The human rights crisis that has plagued Mexico, aggravated by the so-called “War on Drugs”, has produced tens of thousands of victims of state and criminal violence –and, particularly, violence within the intersection between the two– which translates into an immeasurable number of broken lives and suffering.
This, however, is not the only face of the crisis. Many of these victims and their families (who are victims as well) have become activists in the search for their missing relatives, legal advisers, and organizers in light of the authorities’ inaction and impunity. In conjunction with civil society organizations, journalists, and indigenous communities in resistance, these groups constitute the widely diverse human rights movement.

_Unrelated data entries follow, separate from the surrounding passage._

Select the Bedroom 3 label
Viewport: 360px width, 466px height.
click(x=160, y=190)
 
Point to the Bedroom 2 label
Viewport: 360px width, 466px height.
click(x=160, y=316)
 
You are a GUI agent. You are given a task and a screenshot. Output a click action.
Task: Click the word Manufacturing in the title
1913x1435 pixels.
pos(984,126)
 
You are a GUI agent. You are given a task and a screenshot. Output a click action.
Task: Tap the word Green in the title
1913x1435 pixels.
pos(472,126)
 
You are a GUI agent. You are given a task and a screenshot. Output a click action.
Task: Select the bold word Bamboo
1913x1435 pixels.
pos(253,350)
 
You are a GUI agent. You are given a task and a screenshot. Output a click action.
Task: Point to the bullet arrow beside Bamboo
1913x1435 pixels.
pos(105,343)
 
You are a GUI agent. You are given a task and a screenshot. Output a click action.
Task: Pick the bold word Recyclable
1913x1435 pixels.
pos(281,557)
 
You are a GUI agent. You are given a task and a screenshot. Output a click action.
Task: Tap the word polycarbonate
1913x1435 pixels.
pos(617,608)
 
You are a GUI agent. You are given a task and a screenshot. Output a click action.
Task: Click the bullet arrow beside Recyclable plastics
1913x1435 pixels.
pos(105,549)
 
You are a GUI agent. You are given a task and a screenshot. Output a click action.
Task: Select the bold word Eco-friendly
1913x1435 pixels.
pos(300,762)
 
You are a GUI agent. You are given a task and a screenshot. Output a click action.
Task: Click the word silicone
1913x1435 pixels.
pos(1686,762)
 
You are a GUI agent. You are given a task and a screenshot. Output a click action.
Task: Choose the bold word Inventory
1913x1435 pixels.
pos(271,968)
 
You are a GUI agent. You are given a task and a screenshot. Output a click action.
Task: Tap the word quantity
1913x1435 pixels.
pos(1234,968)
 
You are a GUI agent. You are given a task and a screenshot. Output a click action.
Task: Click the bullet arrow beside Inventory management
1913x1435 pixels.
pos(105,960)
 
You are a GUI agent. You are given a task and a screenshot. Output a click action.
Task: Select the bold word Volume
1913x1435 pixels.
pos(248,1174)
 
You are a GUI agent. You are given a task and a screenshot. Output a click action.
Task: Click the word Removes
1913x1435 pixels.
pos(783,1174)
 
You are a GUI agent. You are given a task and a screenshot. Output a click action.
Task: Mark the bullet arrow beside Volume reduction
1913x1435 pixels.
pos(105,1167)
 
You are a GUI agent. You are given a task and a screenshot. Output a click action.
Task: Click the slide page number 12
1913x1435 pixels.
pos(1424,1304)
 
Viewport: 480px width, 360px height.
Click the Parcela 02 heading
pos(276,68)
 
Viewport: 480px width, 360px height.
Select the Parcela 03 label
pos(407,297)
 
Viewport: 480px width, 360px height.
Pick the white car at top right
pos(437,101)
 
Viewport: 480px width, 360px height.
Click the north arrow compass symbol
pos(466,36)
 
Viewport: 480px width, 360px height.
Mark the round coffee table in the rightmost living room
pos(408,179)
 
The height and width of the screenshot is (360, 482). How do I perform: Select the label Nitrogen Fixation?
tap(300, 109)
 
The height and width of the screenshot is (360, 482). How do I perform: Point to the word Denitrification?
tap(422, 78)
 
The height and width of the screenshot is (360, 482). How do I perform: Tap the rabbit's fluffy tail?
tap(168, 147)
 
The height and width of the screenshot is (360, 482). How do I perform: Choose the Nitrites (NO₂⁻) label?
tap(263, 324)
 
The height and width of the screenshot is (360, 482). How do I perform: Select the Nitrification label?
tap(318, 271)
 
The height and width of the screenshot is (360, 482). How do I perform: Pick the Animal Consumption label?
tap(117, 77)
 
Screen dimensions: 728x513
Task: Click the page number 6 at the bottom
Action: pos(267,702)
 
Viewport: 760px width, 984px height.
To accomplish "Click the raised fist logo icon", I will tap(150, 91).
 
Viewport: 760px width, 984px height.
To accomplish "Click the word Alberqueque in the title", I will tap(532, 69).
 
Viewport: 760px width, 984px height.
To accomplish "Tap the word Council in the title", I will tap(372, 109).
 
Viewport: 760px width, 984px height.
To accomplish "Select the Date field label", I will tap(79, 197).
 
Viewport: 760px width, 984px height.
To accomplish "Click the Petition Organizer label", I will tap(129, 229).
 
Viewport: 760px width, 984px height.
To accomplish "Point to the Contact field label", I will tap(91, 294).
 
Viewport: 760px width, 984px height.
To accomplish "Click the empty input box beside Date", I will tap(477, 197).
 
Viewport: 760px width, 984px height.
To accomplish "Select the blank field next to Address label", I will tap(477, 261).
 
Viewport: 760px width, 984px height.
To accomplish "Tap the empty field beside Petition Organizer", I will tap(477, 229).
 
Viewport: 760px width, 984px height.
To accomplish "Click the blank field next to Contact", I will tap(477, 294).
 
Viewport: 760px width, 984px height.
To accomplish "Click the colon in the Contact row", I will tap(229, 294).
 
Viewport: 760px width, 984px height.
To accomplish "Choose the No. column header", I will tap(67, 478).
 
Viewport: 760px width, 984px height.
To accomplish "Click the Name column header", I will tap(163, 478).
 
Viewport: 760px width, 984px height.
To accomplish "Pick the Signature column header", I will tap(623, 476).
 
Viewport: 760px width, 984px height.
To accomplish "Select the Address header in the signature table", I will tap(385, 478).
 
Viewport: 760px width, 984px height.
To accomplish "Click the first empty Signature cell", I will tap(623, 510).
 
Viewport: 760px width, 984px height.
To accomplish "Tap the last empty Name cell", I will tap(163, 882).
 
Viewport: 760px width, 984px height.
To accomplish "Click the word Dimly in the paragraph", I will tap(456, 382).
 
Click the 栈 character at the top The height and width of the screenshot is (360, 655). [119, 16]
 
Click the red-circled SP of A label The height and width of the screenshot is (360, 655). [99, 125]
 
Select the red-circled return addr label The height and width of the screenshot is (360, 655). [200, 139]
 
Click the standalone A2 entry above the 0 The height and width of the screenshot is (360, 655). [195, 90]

In this issue of Focus, we address the Spy Government (“Gobierno Espía”) case and the difficulties presented by the lack of independence of the prosecutors’ offices to investigate human rights violations. We present profiles of two human rights defenders: María Herrera, a victim and organizer in search of her forcibly disappeared children, and Misael Zamora, an indigenous environmental activist.
Findings of the report of the United Nations Special Rapporteur on the situation of human rights defenders on his mission to Mexico in 2017 are also summarized.
To this day, regrettably, people who were threatened or attacked during the past years continue to suffer risks to their physical integrity and new episodes of violence. The current administration thus has a crucial opportunity: to set aside the rhetoric and finally put an end to the pacts of impunity that persist.